MLB roundup: Clemens takes issue with new book

May 13, 2009


— Roger Clemens tried the silent treatment for more than a year and saw where that got him.

With many fans believing allegations that the seven-time Cy Young Award winner used performance-enhancing drugs, he’s now attempting a different strategy. Clemens hired a firm that guides high-profile figures through public relations crises, and Tuesday he broke his silence with a radio appearance.

Clemens again denied that former personal trainer Brian McNamee injected him with performance-enhancing drugs in a phone interview on ESPN’s “Mike & Mike in the Morning.”

“He’s never injected me with HGH or steroids,” Clemens said of McNamee’s assertions to baseball investigator George Mitchell.

About three weeks ago, Clemens met in Houston with representatives from Washington-based Levick Strategic Communications. Levick senior vice president Gene Grabowski said Clemens was referred by his lawyers and agents.

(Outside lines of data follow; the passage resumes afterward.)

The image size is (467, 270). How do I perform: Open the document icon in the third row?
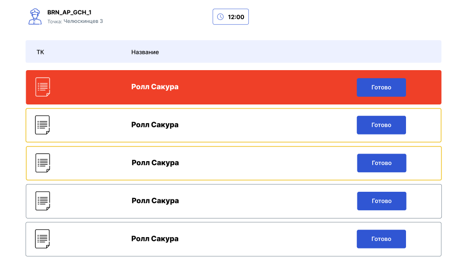click(x=42, y=163)
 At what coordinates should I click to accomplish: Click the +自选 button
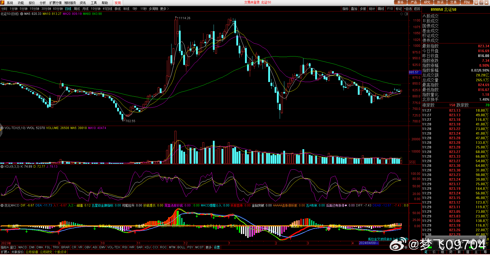(408, 9)
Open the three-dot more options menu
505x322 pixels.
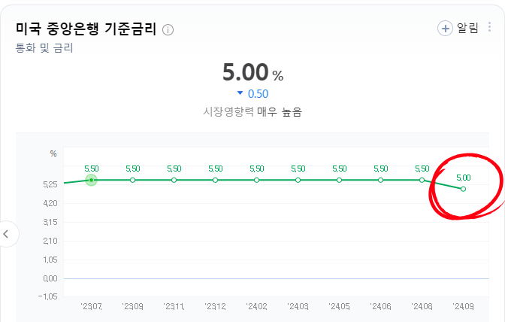pos(490,28)
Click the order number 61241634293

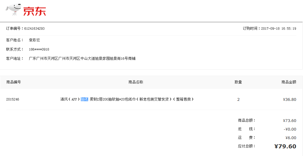(x=34, y=29)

“Because of the litigation, he felt obligated on advice of counsel not to speak,” Grabowski said in a telephone interview with The Associated Press. “What he learned in that year was that by not speaking no one was going to tell his story.”

Recalled Clemens, “They came in and said, ‘You need to get your story out about all this garbage that is being said.’”

Clemens said he chose to speak out Tuesday because it was the release date of a book about his alleged drug use.

“It’s important for me to do that,” he said. “I’ve seen excerpts of the book and they’re completely false. ... You know, guys, it’s piling on. It’s hurtful at times. But I’m moving on.”

Yankees monitoring wind

New York — The Yankees are monitoring the wind and home runs at their new ballpark along with the empty seats close to the field, but they plan no changes. Chief operating officer Lonn Trost said Tuesday more wind studies will be done at the $1.5 billion stadium, but the weather during the first two homestands might have been unusual.

Sox closer Jenks fined

Cleveland — Chicago White Sox closer Bobby Jenks has been fined for throwing a pitch behind a batter. Major League Baseball imposed the penalty Tuesday. It did not disclose the amount. Jenks sailed a fastball in back of Ian Kinsler of the Texas Rangers on Saturday. Jenks later said the pitch was intentional because he was tired of watching White Sox batters getting hit with no retaliation.

Peanut-free area offered

Camden, N.J. — Buy me some peanuts and Cracker Jack ... except for fans sitting in suite 319. The minor-league Camden Riversharks have designated a peanut-free section at Campbell’s Field to accommodate fans with food allergies.

The special section went into effect Tuesday night when the Riversharks played host to Somerset in the independent Atlantic League.

No peanuts or foods containing peanut products or oils will be offered in that suite, which holds about 25 people. Tickets in that section don’t cost any extra.